Re: [PATCH RFC v1 1/3] bpf: move from sha1 to blake2s in tag calculation

"Jason A. Donenfeld" <Jason@xxxxxxxxx> · Fri, 14 Jan 2022 15:12:37 +0100

Hi Alexei,

On Thu, Jan 13, 2022 at 11:45 PM Alexei Starovoitov
<alexei.starovoitov@xxxxxxxxx> wrote:
> On Thu, Jan 13, 2022 at 4:27 AM Jason A. Donenfeld <Jason@xxxxxxxxx> wrote:
> >
> > Hi Alexei,
> >
> > On 1/13/22, Alexei Starovoitov <alexei.starovoitov@xxxxxxxxx> wrote:
> > > Nack.
> > > It's part of api. We cannot change it.
> >
> > This is an RFC patchset, so there's no chance that it'll actually be
> > applied as-is, and hence there's no need for the strong hammer nack.
> > The point of "request for comments" is comments. Specifically here,
> > I'm searching for information on the ins and outs of *why* it might be
> > hard to change. How does userspace use this? Why must this 64-bit
> > number be unchanged? Why did you do things this way originally? Etc.
> > If you could provide a bit of background, we might be able to shake
> > out a solution somewhere in there.
>
> There is no problem with the code and nothing to be fixed.

Yes yes, my mama says I'm the specialist snowflake of a boy too. That
makes two of us ice crystals, falling from the winter heavens,
blessing vim with our beautiful shapes and frosty code.

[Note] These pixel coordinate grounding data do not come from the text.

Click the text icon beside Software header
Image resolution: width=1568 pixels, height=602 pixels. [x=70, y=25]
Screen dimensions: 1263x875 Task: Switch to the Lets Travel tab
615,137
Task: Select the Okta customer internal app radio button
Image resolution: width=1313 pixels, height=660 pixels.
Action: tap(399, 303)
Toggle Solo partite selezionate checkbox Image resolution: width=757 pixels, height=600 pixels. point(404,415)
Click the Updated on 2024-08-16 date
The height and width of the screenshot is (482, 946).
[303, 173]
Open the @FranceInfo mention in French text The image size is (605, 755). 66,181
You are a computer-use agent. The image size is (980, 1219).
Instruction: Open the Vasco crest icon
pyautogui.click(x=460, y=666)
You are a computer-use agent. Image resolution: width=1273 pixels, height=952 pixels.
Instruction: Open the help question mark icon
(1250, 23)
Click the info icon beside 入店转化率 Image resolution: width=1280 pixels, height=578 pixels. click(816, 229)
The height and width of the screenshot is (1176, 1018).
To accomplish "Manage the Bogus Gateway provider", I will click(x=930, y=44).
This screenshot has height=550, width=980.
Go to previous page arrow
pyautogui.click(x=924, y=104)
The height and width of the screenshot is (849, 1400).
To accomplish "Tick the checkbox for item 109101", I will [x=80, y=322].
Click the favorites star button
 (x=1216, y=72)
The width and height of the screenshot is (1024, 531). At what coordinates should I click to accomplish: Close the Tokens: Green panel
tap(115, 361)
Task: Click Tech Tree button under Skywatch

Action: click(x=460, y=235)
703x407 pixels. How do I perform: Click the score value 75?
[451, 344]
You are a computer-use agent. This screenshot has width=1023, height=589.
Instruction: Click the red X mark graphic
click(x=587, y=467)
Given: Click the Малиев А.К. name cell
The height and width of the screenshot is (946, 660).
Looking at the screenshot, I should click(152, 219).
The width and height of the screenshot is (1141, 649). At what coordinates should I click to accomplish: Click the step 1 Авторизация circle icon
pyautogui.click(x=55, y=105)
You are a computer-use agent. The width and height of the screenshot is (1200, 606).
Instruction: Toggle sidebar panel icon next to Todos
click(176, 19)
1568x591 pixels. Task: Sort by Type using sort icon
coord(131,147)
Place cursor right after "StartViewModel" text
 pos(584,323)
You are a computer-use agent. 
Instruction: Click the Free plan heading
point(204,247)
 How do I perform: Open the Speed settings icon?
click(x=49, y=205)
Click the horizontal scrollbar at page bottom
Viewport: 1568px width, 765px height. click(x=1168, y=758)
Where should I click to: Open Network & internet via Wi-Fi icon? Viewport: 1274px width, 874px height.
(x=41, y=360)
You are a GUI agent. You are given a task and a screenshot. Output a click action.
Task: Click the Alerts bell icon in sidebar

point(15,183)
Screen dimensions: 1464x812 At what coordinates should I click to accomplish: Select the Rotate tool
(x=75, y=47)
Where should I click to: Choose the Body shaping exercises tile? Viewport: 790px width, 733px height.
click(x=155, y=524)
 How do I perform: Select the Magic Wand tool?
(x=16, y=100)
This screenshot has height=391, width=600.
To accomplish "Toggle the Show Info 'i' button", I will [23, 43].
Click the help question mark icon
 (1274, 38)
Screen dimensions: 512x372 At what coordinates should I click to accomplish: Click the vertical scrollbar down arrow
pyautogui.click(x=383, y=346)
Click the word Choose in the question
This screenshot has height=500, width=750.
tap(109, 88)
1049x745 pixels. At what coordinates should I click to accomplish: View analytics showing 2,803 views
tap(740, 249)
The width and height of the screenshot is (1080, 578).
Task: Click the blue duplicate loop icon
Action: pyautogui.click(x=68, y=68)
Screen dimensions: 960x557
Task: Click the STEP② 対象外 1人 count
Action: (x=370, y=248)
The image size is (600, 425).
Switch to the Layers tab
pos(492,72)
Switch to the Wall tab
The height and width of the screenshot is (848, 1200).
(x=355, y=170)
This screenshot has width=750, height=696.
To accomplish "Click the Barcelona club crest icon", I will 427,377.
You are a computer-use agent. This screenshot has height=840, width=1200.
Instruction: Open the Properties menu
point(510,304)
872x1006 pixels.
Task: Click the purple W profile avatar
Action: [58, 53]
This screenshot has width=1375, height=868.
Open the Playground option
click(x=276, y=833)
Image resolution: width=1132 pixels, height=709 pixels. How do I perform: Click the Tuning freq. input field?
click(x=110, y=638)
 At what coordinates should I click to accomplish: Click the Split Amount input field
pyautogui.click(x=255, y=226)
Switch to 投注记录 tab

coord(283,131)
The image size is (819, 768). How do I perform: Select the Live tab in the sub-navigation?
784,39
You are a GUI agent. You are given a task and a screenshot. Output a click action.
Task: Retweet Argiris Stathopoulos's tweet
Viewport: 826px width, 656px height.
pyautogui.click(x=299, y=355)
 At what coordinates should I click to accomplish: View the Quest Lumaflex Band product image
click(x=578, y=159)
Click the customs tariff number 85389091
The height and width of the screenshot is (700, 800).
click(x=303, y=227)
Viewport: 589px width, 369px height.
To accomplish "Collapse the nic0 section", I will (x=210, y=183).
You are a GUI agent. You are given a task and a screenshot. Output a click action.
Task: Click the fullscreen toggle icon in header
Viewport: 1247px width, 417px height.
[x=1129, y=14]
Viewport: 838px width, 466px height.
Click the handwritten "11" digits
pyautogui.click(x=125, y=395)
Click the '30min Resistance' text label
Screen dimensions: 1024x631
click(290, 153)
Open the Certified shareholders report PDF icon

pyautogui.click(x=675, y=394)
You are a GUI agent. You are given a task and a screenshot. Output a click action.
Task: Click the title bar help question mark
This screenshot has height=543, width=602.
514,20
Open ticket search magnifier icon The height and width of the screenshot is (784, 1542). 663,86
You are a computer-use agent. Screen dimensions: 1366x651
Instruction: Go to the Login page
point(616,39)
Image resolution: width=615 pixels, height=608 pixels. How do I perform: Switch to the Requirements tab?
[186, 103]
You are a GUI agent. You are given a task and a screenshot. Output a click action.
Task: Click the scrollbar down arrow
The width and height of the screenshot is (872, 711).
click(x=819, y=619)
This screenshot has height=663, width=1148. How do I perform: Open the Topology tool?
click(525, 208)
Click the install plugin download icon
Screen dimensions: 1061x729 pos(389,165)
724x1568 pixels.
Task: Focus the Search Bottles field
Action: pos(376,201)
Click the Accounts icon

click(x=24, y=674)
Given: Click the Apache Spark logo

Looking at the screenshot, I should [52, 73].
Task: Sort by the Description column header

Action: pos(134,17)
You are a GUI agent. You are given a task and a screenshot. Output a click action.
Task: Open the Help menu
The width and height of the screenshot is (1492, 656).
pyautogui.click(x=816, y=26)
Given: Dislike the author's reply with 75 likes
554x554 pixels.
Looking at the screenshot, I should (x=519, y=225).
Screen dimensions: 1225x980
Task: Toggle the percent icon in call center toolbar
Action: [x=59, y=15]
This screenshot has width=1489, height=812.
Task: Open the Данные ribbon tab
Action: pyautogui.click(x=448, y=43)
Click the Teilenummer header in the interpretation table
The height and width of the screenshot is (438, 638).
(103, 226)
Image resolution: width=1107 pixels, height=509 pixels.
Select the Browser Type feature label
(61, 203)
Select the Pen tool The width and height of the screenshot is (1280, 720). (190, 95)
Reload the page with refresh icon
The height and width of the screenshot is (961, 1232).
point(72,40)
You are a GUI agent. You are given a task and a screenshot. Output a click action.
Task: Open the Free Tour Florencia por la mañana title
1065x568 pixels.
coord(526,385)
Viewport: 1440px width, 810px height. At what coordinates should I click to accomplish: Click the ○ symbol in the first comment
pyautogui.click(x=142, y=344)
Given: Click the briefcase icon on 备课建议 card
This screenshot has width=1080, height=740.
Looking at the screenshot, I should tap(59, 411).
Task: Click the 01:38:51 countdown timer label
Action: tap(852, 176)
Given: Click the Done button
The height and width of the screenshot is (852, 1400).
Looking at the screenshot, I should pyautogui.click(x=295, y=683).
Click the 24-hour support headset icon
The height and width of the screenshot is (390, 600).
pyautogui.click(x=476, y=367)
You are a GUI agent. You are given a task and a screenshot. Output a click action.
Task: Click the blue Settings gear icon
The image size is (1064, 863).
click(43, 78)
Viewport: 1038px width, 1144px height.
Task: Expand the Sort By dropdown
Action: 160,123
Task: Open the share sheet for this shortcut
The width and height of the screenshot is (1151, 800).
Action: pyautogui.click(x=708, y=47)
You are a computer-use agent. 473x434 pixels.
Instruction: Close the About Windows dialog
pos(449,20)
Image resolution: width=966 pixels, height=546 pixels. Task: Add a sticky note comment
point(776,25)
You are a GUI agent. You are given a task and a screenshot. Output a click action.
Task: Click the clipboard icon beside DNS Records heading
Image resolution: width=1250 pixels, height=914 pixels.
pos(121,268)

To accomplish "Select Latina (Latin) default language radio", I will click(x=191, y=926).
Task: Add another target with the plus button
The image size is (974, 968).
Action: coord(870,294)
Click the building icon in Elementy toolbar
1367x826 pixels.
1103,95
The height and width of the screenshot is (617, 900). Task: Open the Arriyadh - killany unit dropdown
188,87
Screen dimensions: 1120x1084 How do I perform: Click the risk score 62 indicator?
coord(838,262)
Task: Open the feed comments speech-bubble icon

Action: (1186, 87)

Anyway, back to reality, as Geert points out, we're hoping to be able
to remove lib/sha1.c from vmlinux (see 3/3 of this series) for
codesize, and this bpf usage here is one of two remaining usages of
it. So I was hoping that by sending this RFC, it might elicit a bit
more information about the ecosystem around the usage of the function,
so that we can start trying to think of creative solutions to sunset
it.

I started trying to figure out what's up there and wound up with some
more questions. My primary one is why you're okay with such a weak
"checksum" -- the thing is only 64-bits, and as you told Andy Polyakov
in 2016 when he tried to stop you from using SHA-1, "Andy, please read
the code. \ we could have used jhash there just as well. \ Collisions
are fine."

Looking at https://github.com/iovisor/bcc/blob/e17c4f7324d8fc5cc24ba8ee1db451666cd7ced3/src/cc/bpf_module.cc#L571
I see:

  err = bpf_prog_compute_tag(insns, prog_len, &tag1);
  if (err)
    return err;
  err = bpf_prog_get_tag(prog_fd, &tag2);
  if (err)
    return err;
  if (tag1 != tag2) {
    fprintf(stderr, "prog tag mismatch %llx %llx\n", tag1, tag2);

So it's clearly a check for something. A collision there might prove pesky:

  char buf[128];
  ::snprintf(buf, sizeof(buf), BCC_PROG_TAG_DIR "/bpf_prog_%llx", tag1);
  err = mkdir(buf, 0777);

Maybe you don't really see a security problem here, because these
programs are root loadable anyway? But I imagine things will
ultimately get more complicated later on down the road when bpf
becomes more modular and less privileged and more namespaced -- the
usual evolution of these sorts of features.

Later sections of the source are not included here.